▼

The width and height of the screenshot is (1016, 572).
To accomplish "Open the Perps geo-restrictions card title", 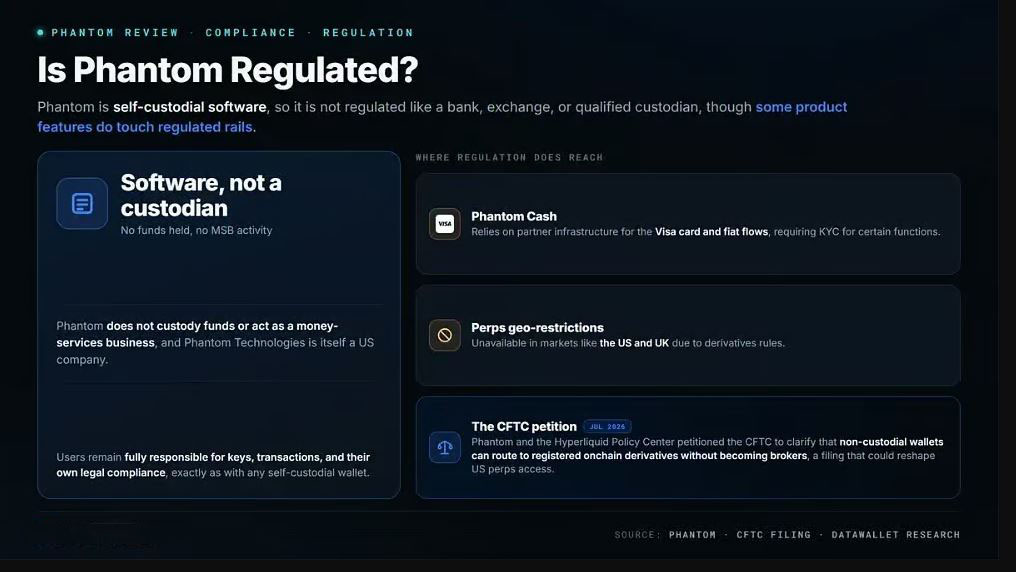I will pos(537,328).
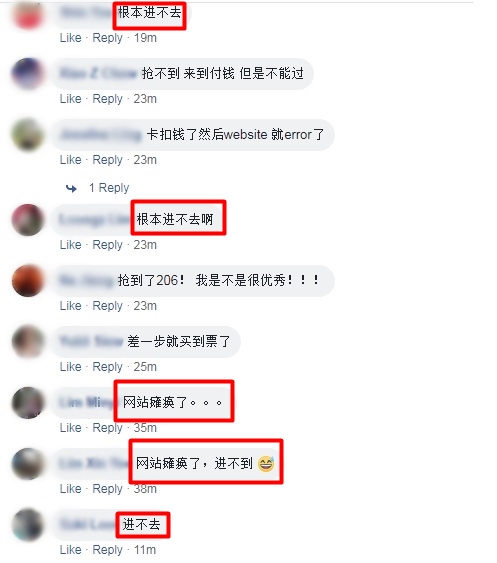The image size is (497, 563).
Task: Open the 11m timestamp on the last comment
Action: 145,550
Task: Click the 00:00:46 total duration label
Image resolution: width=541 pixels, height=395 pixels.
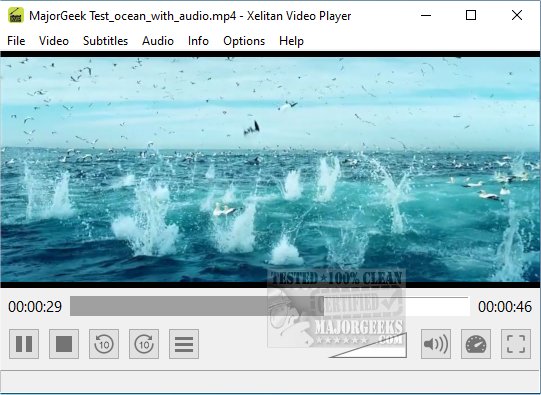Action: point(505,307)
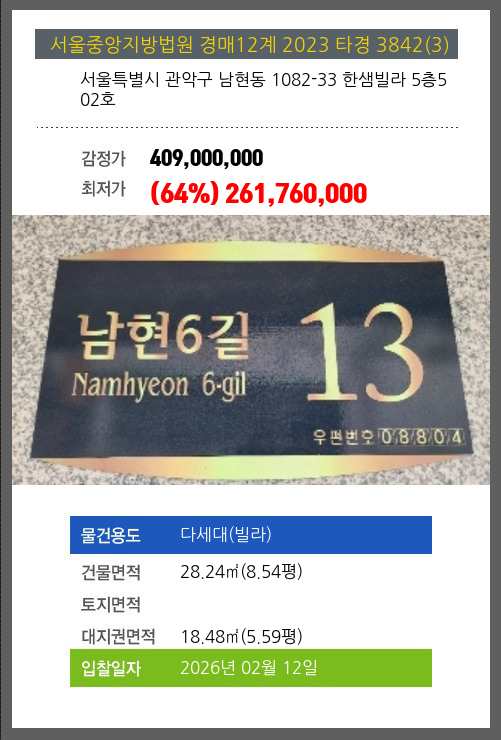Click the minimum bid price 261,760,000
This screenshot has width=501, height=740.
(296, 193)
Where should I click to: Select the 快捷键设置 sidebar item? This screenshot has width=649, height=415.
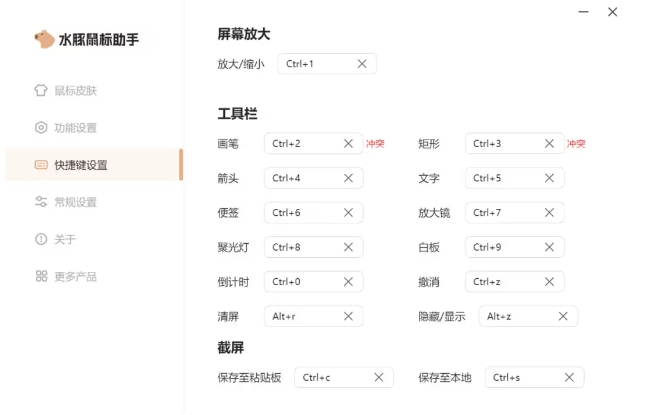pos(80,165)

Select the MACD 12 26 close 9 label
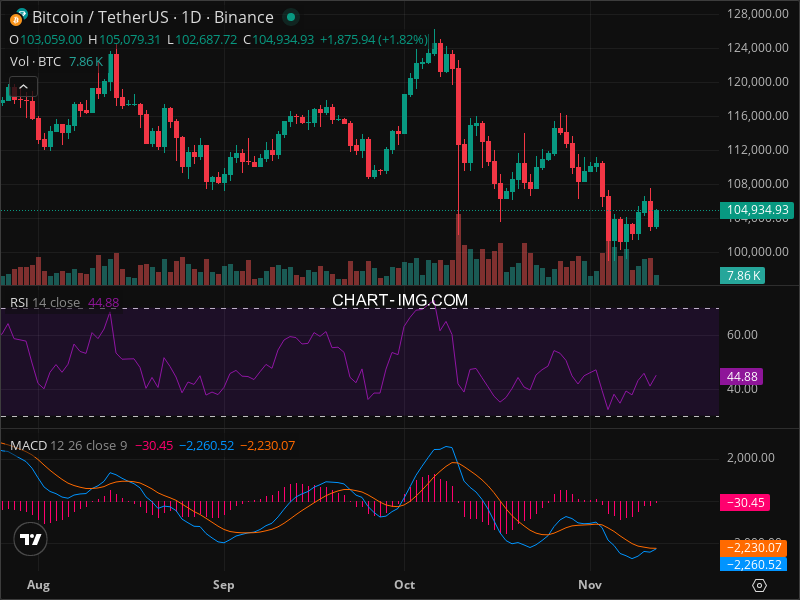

▲

• EXERCISE BRIEF:
Set down nothing but the lines from the one containing "Task: Click the 00:00:46 total duration label" to the final line above, both included, with every picture left out.

• SOLUTION FOR THIS TASK:
Task: Click the 00:00:46 total duration label
Image resolution: width=541 pixels, height=395 pixels.
Action: point(505,307)
Click the minimum bid price 261,760,000
This screenshot has width=501, height=740.
(296, 193)
Where should I click to: Select the 快捷键设置 sidebar item? This screenshot has width=649, height=415.
pos(80,165)

Select the MACD 12 26 close 9 label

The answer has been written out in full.